Given exercise: Replace "magnifier" with "magnifying glass" in the items from the line containing "Given: Select the 2004 peak data point" through the end. Reproduce those lines with nothing else changed.

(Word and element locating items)
# # # # # # #

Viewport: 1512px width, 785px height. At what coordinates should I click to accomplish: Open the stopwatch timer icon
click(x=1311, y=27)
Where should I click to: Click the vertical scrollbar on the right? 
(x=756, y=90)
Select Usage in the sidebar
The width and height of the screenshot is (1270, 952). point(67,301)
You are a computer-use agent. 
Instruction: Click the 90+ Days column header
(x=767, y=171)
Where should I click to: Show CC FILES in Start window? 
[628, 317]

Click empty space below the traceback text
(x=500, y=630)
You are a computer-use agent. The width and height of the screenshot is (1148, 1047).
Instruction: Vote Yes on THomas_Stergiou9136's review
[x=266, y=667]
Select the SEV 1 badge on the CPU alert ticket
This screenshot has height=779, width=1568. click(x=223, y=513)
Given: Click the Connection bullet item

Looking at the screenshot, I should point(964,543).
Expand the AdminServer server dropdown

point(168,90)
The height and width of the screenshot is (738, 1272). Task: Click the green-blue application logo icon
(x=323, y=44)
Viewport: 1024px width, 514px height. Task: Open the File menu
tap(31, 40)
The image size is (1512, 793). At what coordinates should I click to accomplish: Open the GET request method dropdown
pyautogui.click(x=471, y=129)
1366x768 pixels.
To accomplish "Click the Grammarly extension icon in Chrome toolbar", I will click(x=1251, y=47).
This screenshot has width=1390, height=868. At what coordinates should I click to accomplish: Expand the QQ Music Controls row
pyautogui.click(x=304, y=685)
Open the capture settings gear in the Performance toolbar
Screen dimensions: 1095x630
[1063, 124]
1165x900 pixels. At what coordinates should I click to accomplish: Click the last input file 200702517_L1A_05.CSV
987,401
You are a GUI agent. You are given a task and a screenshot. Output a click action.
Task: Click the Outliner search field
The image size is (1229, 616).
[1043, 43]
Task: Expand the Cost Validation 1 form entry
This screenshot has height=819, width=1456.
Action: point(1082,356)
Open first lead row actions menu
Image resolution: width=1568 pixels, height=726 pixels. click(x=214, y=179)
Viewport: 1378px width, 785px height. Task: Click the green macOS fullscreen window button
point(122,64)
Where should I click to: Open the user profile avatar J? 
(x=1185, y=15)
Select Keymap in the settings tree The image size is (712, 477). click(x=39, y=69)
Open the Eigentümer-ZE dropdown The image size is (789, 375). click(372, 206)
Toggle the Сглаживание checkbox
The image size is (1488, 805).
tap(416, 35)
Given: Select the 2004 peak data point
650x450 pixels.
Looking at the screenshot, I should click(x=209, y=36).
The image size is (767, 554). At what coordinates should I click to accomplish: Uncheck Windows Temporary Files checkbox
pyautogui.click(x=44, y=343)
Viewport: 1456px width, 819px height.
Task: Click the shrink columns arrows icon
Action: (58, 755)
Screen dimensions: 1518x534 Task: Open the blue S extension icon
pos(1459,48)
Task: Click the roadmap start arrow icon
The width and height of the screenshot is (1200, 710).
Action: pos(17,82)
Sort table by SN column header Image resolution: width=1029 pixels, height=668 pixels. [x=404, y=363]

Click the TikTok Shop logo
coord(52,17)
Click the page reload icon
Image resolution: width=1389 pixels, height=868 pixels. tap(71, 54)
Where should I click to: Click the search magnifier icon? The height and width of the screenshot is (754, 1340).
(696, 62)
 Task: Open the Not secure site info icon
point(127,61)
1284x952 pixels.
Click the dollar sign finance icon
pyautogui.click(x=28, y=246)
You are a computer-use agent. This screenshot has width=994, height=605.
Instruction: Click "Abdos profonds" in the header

# # # # # # #

Task response:
Given: Select the 2004 peak data point
650x450 pixels.
Looking at the screenshot, I should click(x=209, y=36).
The image size is (767, 554). At what coordinates should I click to accomplish: Uncheck Windows Temporary Files checkbox
pyautogui.click(x=44, y=343)
Viewport: 1456px width, 819px height.
Task: Click the shrink columns arrows icon
Action: (58, 755)
Screen dimensions: 1518x534 Task: Open the blue S extension icon
pos(1459,48)
Task: Click the roadmap start arrow icon
The width and height of the screenshot is (1200, 710).
Action: pos(17,82)
Sort table by SN column header Image resolution: width=1029 pixels, height=668 pixels. [x=404, y=363]

Click the TikTok Shop logo
coord(52,17)
Click the page reload icon
Image resolution: width=1389 pixels, height=868 pixels. tap(71, 54)
Where should I click to: Click the search magnifying glass icon? The height and width of the screenshot is (754, 1340).
(696, 62)
 Task: Open the Not secure site info icon
point(127,61)
1284x952 pixels.
Click the dollar sign finance icon
pyautogui.click(x=28, y=246)
You are a computer-use agent. This screenshot has width=994, height=605.
Instruction: Click "Abdos profonds" in the header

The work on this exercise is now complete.